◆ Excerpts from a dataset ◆
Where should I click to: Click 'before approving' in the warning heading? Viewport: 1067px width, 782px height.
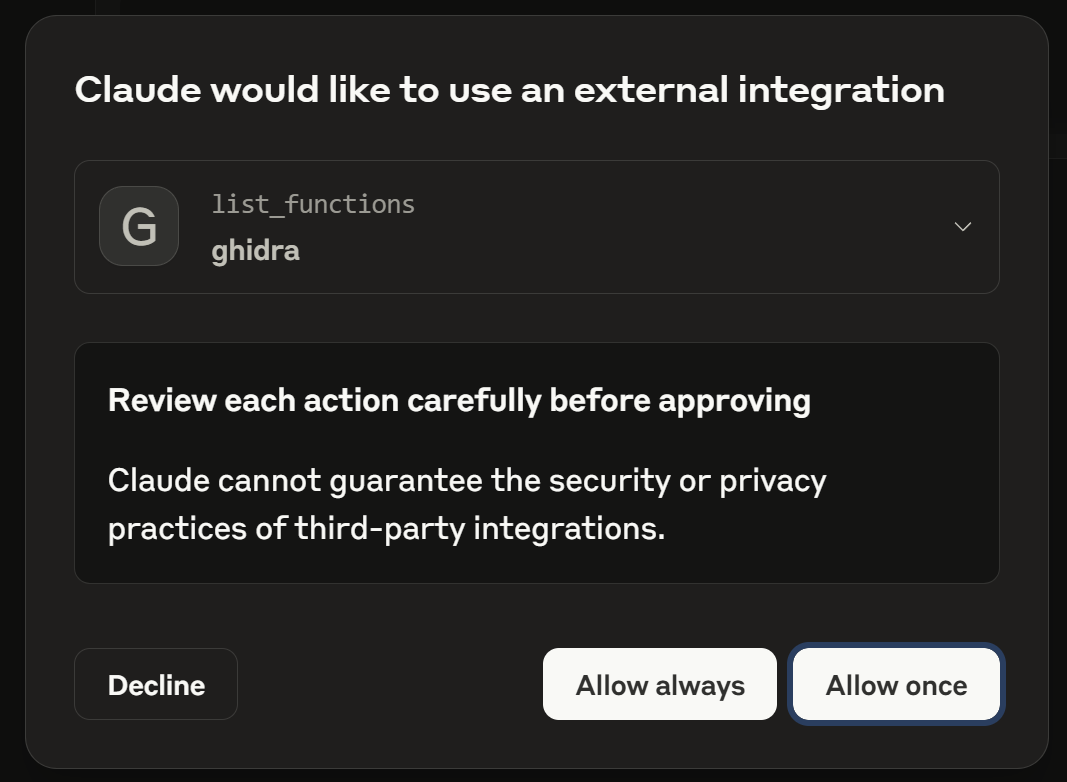[680, 400]
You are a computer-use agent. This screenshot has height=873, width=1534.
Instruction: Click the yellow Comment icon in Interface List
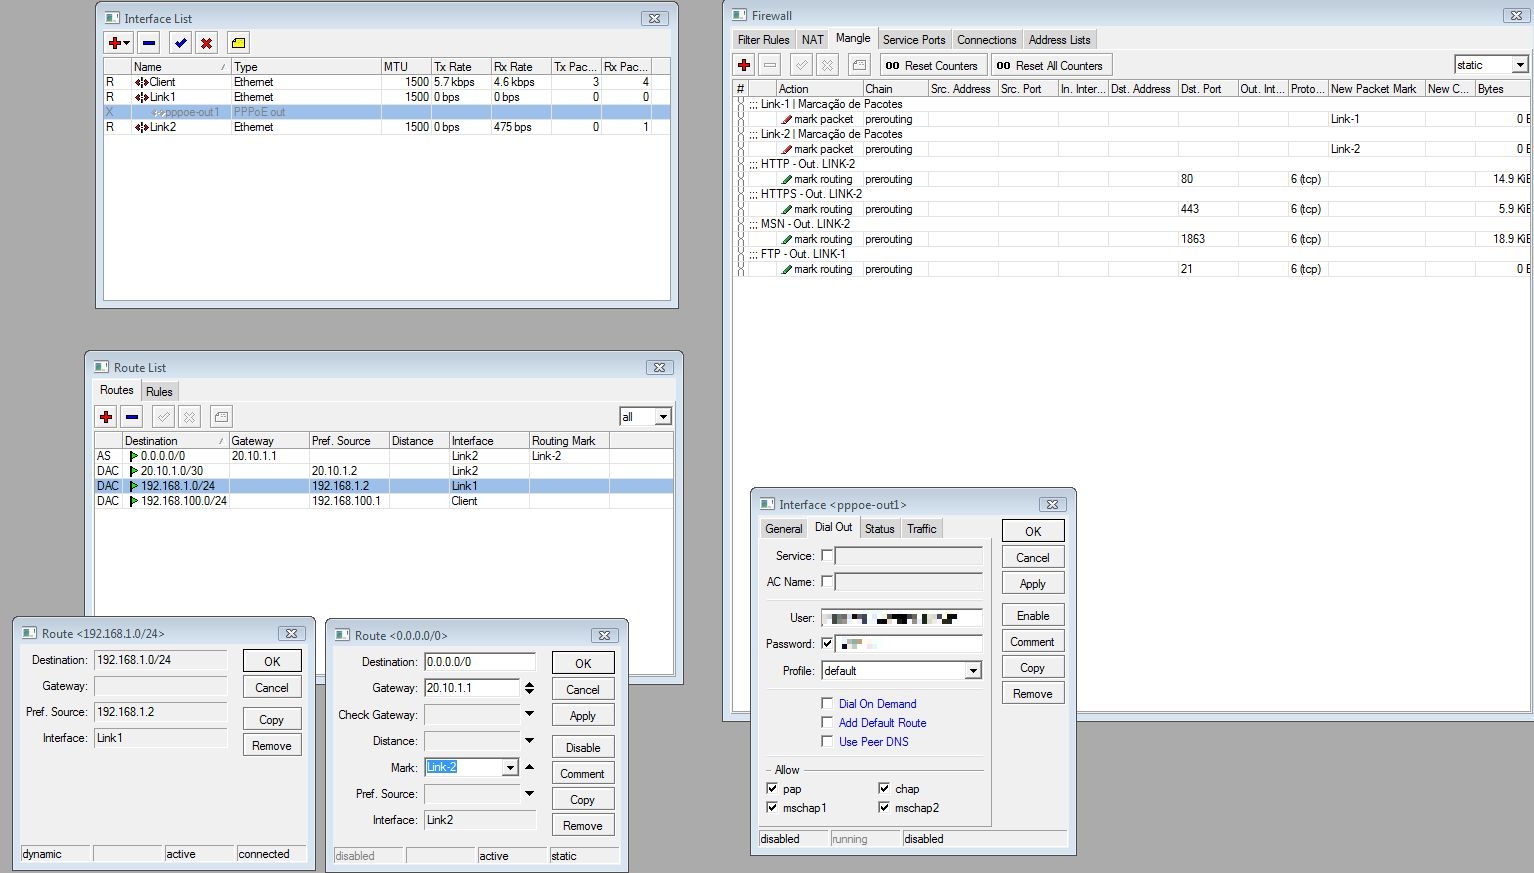tap(238, 43)
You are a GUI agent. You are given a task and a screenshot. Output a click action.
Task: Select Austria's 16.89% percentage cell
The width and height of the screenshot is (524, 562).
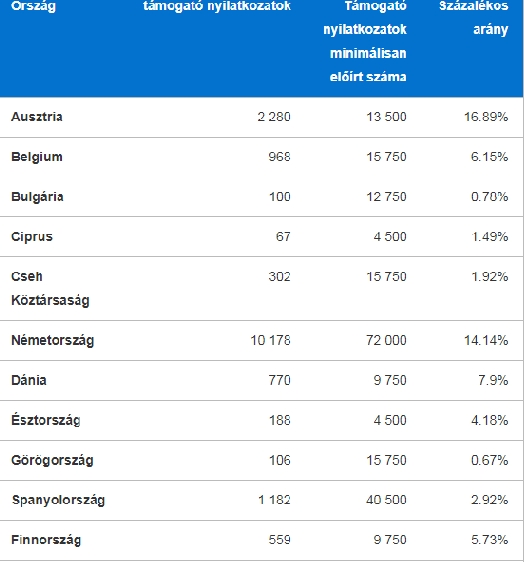486,117
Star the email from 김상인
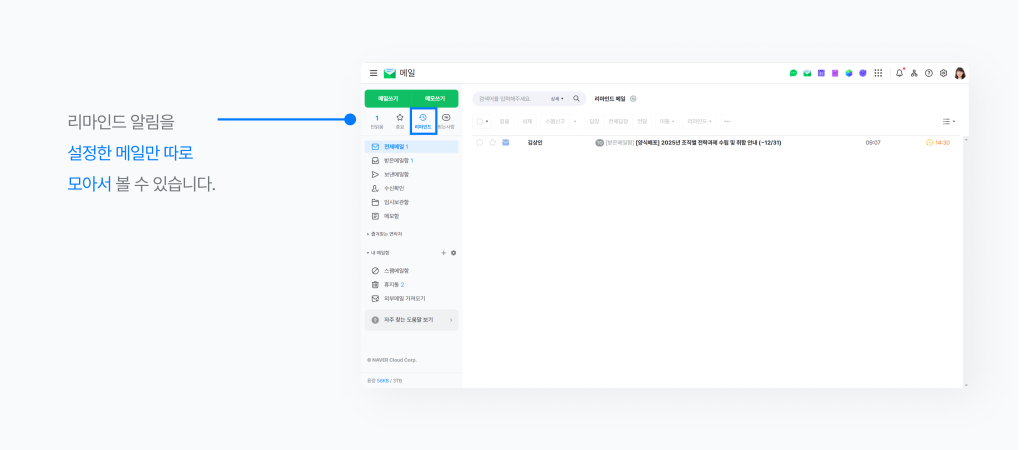The width and height of the screenshot is (1024, 450). (x=493, y=143)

◆ What is expected ◆
Please copy the preceding records exactly and omit the images.

◆ Solution to the problem ◆
Where should I click to: Click 'before approving' in the warning heading? Viewport: 1067px width, 782px height.
[680, 400]
You are a computer-use agent. This screenshot has height=873, width=1534.
Instruction: Click the yellow Comment icon in Interface List
tap(238, 43)
You are a GUI agent. You are given a task and a screenshot. Output a click action.
Task: Select Austria's 16.89% percentage cell
The width and height of the screenshot is (524, 562).
486,117
Star the email from 김상인
The width and height of the screenshot is (1024, 450). (x=493, y=143)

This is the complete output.